The request is for healthcare services or additional services for a member undergoing a continued course of treatment.

The standard process would cause a delay that poses a serious or imminent threat to the member’s health.

The provider believes an immediate determination is warranted.

All requests for expedited determinations must be made by contacting Medical Management at 1-888-394-4327 and faxing documentation containing support for the expedited determination to 1-646-313-4603.

If Healthfirst determines that a member’s request does not meet the criteria for an expedited determination, the request will be processed automatically under the standard time frames indicated above, and the member will be notified verbally and in writing of this decision. If a provider requests or supports the member’s request for an expedited determination, Healthfirst must expedite the process. The provider/member requesting the expedited organization determination request will be notified as to Healthfirst’s decision orally within seventy-two (72) hours of receipt of the request for Healthfirst Leaf  and Medicare plan members and within three (3) business days for all other Healthfirst plans. A written notice will follow within one (1) calendar day of the decision. 

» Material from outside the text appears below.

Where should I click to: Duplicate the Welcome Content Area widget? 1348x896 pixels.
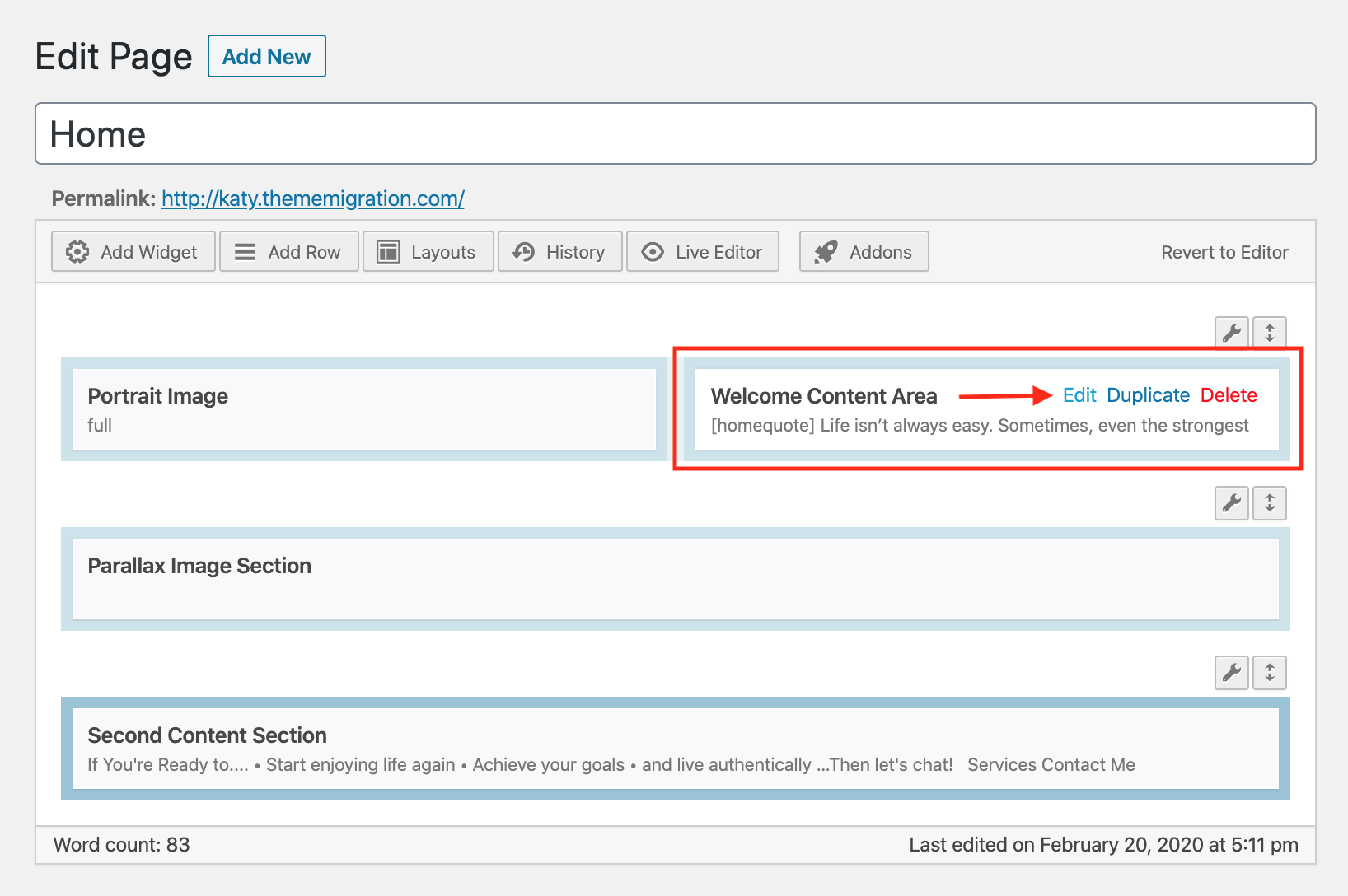[x=1149, y=395]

Authorization of Inpatient Admissions: Elective Admissions

All elective inpatient admissions require prior authorization. This applies to hospital admissions for medical/surgical services, as well as to facility admissions for inpatient behavioral healthcare and substance abuse services, as well as to Skilled Nursing Facility and Acute Rehab admissions. The prior authorization process allows for pre-admission review of the proposed hospitalization.

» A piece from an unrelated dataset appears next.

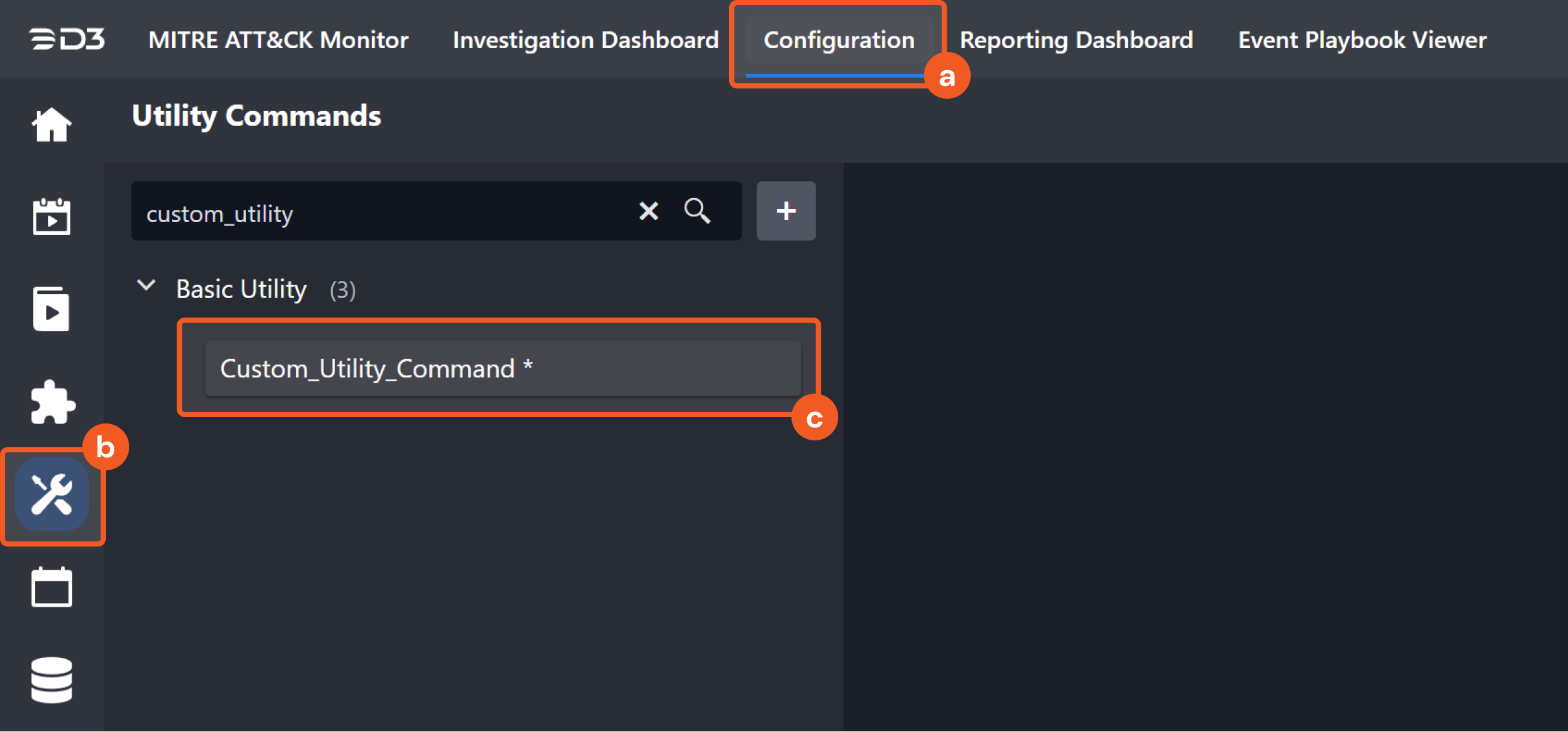Open the playbooks sidebar icon with play arrow
This screenshot has height=732, width=1568.
(51, 309)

Elective admissions must be scheduled in advance of the hospitalization. The admitting provider must contact Medical Management at 1-888-394-4327 for prior authorization no later than seven (7) days prior to admission. The admitting provider must obtain an authorization number from Medical Management for an approved admission. This number must be included on all claims submitted in relation to the admission. If questions arise during the prior authorization review as to the appropriateness of the admission, the case will be referred to the Healthfirst Clinical Peer Reviewer for determination.  If the requested admission is not approved, the provider may work with Medical Management to initiate an appeal. The appeal process is discussed in Section 15 of the Healthfirst Provider Manual.

Emergency Admissions

All emergency admissions, including admissions in which the member proceeds directly from the provider’s office to the hospital for immediate admission, require notification to Healthfirst. Emergency services never require authorization. Hospital staff must contact Medical Management within 48 hours of the admission or on the next business day following a weekend admission. However, prior authorization from Healthfirst is never required for emergency admissions. The staff must provide Medical Management with details regarding the admission, including the same data elements required for prior authorization of inpatient care as listed in this section. Notification from the member’s PCP or admitting provider is also acceptable. Providers may call Medical Management at 1-888-394-4327 or fax information to 1-646-313-4603.